Ok, the strawberries are in. So what's your excuse for not planting anything?

Friday 17 April 2009

Those Overlooked Regarded

Sometimes when reading a book or watching a film, a person asks: 'When is something going to happen, when will he do anything, what's the point? Well, as in the Irish movie Garage, sometimes the waiting is the point, the actual observing is the main exercise.
Pat Shortt plays a man at the edge of his society, no social skills, inept with people, maybe even handicapped in some way. We observe his existence and it reflects back on us, on our reaction to those different in some way. He runs the local garage, a terrible, miserable run-down spot where he gets only fleeting interactions with 'real' people. We watch him and we watch that which is around him. The picture as important as the words he speaks. The stunning photography gives a uniquely Irish backdrop of beauty to his pitiful life that he seems to enjoy, seems to be happy in. He makes a friend, sees a part of life that was kept from him. But it all ends in sadness or maybe a release, depending on how you've taken to him.
It reminds me of John McGahern or William Trevor with their painfully simple and quietly dignified view of Irish life and especially McGahern's descriptions of the unrecognised beauty in the Irish landscape and Trevor's sometimes macabre and unexpected endings. Some may say its stereotyped character stuff, but stereotypes are there for a reason: because they are true. A minor masterpiece and a genuine modern Irish experience.

Grow Your Own

It's that time of year again, as the cliche has it, to think about sticking something in the ground and later on in the summer, eating it. I grew strawberries in our garden last year and judging by the wrecked state of the property market will be doing so again this year!
So, especially those of you who live somewhere that actually receives sunshine (what's sunshine, daddy?), you all have to report back and tell me what you plan to grow and eat.

New York

Those of us who miss New York City should every so often take a look at the opening of Woody Allen's movie Manhattan. A stunning homage to his home with the Gershwin Rhapsody in Blue soundtrack and the composition of the black and white cinematography. Pure movie joy.

Two

This financial crisis has brought out some choice comments from public figures and commentators over the last few months.
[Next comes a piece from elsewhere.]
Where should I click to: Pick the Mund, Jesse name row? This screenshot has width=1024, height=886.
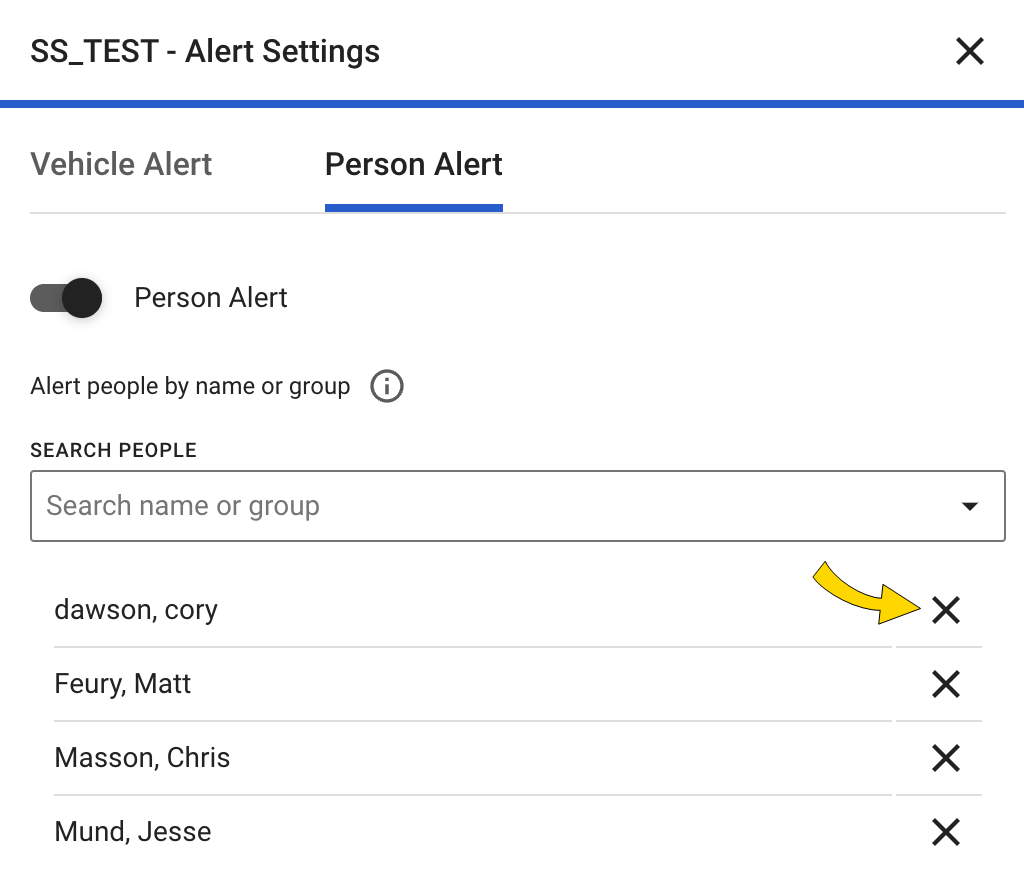click(x=133, y=832)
Politicians, economists, bankers have all tried to explain to us and themselves what exactly happened over the last year and we are still left wondering whether it is the system that is corrupt or individuals within.

Two people here in Ireland are particular examples of a sort of nonsense rising to the top in a whirlpool of debate very little of which is of any real contribution. But they get print space and air time: Jim Power, an economist with Friends First has called for those who have smoked cigarettes in their lives and now are sick because of it to be refused access to healthcare - apparently we can't afford it and we need to prioritise. He is seriously proposing this.
Where are we now, that a leading commentator proposes ridiculous lifestyle policing? What of bungy jumpers with detached retinas, rugby players with broken necks, overweight cardiac patients, the bronchial chests of those who chose to live in a damp climate? A hell of a lot of illnesses are caused by our lifestyle choices, but of course if we were all healthy we wouldn't need an expensive health service. And we would all live for ever.
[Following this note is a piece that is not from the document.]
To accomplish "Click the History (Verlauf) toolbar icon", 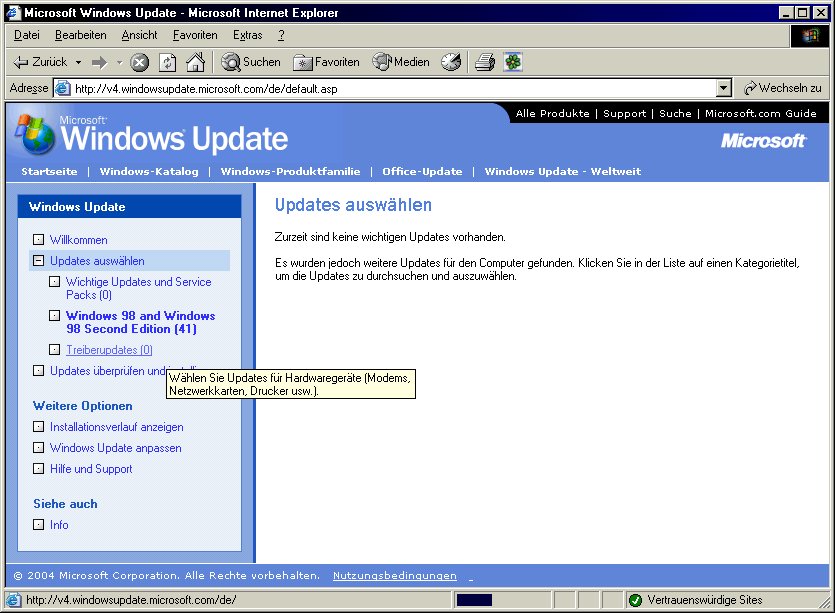I will [x=451, y=62].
The other nutbar currently enjoying media coverage is Senator Fergal Quinn, who sold his grocery business in recent years, just like myself. Fergal wants Easter to be set at a certain date every year. Why? So church goers can plan their attendance at mass with exactitude? No, but to help those in the tourism business establish a regular season length, they can plan ahead etc.
Just leave it, will you? Does everything we do, each aspect of our lives have to benefit business, have to be justified to suit profiteers? I'm not particularly religious but the moveable feast of Easter is something unusual, something different, something of the past that he should leave bloody well alone and allow us enjoy a unique vagery of life in our growing-more -uniform culture.